Compte tenu notamment des effets de la crise sanitaire liés au Covid-19, une des trois sociétés issues de la restructuration éprouvait cependant des difficultés à harmoniser le statut social des salariés appartenant à son périmètre. Le 28 janvier 2021, elle avait alors conclu, avec deux des trois organisations syndicales représentatives, un accord intitulé « sur la poursuite des négociations au sein de la société […] liées au projet de simplification des structures juridiques du groupe en France ». Cet accord prolongeait jusqu’au 31 décembre 2022 les dispositions conventionnelles applicables avant l’opération de fusion et n’ayant pas encore fait l’objet d’une harmonisation. Ces dispositions s’appliquaient « pour tous les salariés des nouveaux établissements des sociétés issues de la fusion ».
La troisième organisation syndicale représentative, non-signataire de cet accord, avait saisi la justice aux fins d’annulation et, à titre subsidiaire, d’inopposabilité de l’accord.
Cet accord, qu’elle qualifiait d’accord de substitution dit « de transition » prolongeait les dispositions conventionnelles mises en cause depuis le 1er janvier 2018 jusqu’au 31 janvier 2022, soit au-delà du délai maximal légal de trois ans fixé pour ce type d’accord.
Toute la question était donc de déterminer la nature de cet accord. S’agissait-il d’un accord de droit commun ou d’un accord de substitution conclu en vertu de l’article L. 2261-14-2 du code du travail ?

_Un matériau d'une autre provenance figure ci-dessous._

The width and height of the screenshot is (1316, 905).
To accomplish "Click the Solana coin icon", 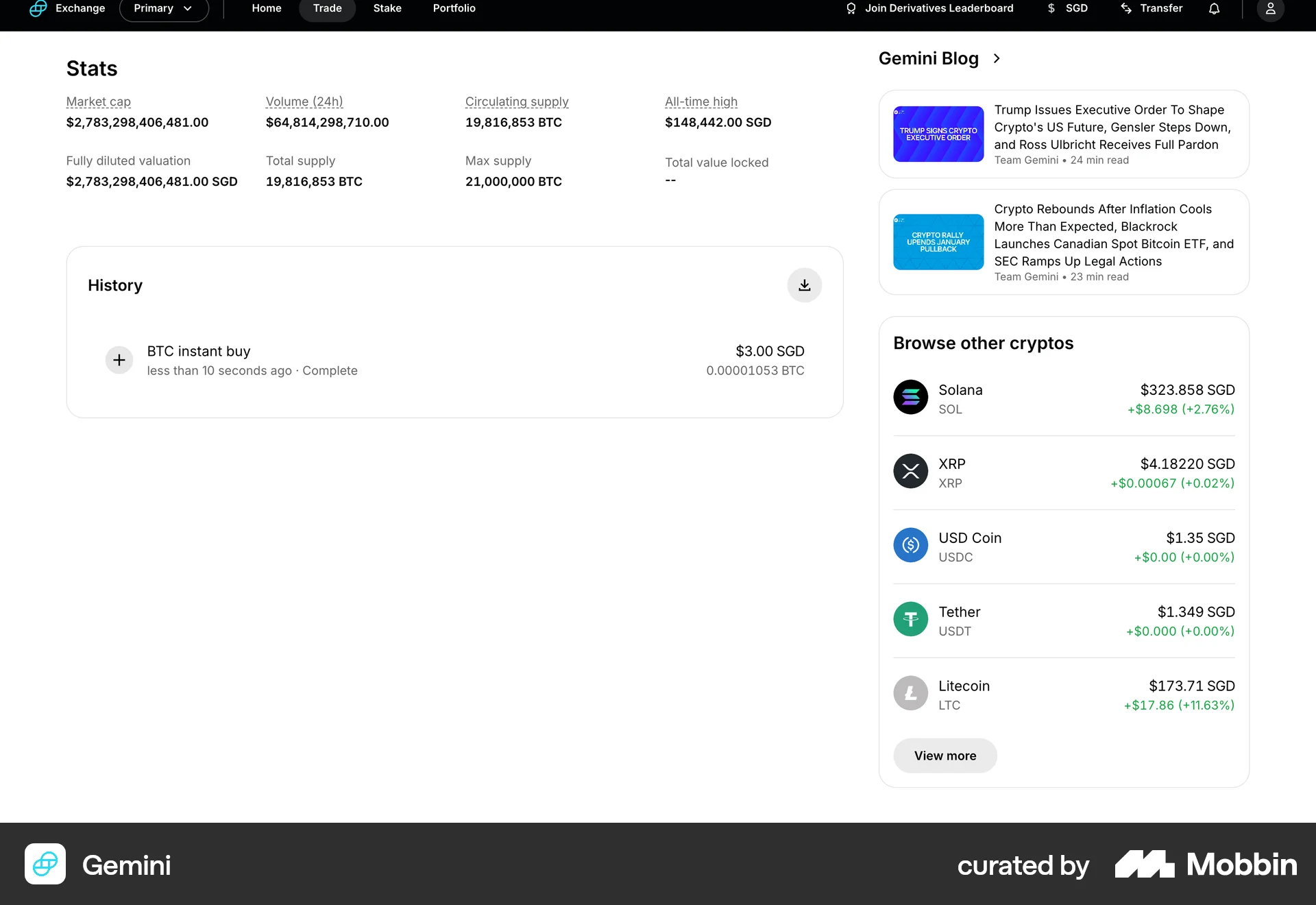I will pyautogui.click(x=910, y=397).
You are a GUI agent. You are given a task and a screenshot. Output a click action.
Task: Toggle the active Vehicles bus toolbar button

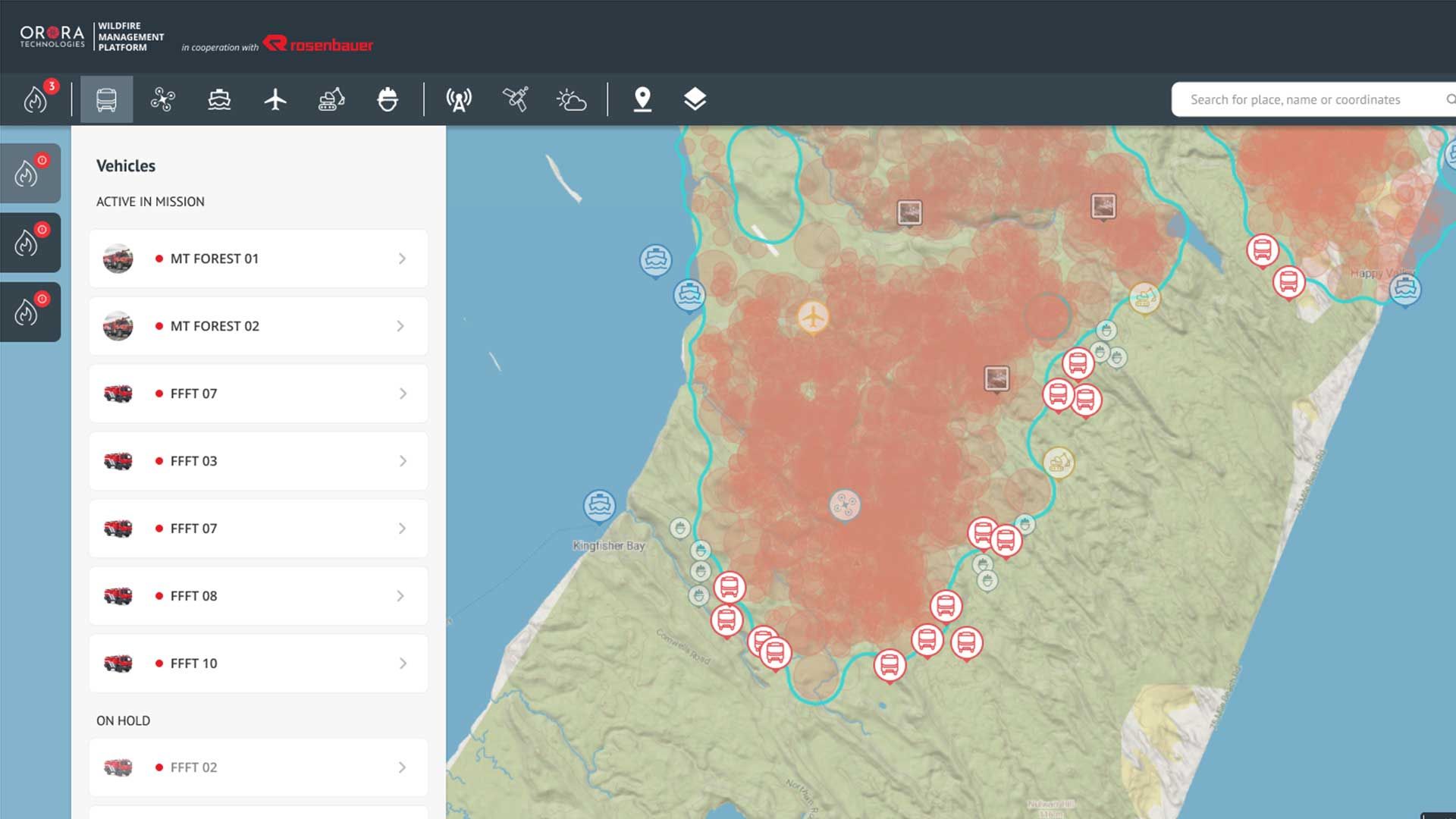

Les juges du fond considèrent que cet accord ne relève pas de l’article L. 2261-14-2.
En effet :
- d’une part, l’accord avait seulement pour objet d’organiser la poursuite des discussions liées au projet de restructuration et, pour ce faire, prévoyait la prolongation des dispositions conventionnelles antérieures à la fusion et n’ayant pas encore fait l’objet d’une harmonisation ;
- d’autre part, le statut collectif antérieur temporairement prolongé s’appliquait à tous les salariés des anciennes sociétés du groupe, y compris à ceux embauchés depuis la fusion réalisée le 1er janvier 2018.
L’accord n’avait pas pour objet de mettre en place des mesures transitoires applicables uniquement aux salariés transférés, dans l’attente d’une harmonisation des statuts collectifs. Il ne s’agissait donc pas d’un accord de substitution « de transition ».
La Cour de cassation partage ce raisonnement : visant essentiellement à organiser l’existence d’accords collectifs applicables à tous les salariés de chacun des établissements composant la société, cet accord ne relevait pas de l’article L. 2261-14-2 du code du travail. La période maximale d’application de trois ans instituée par ce texte ne lui était donc pas applicable.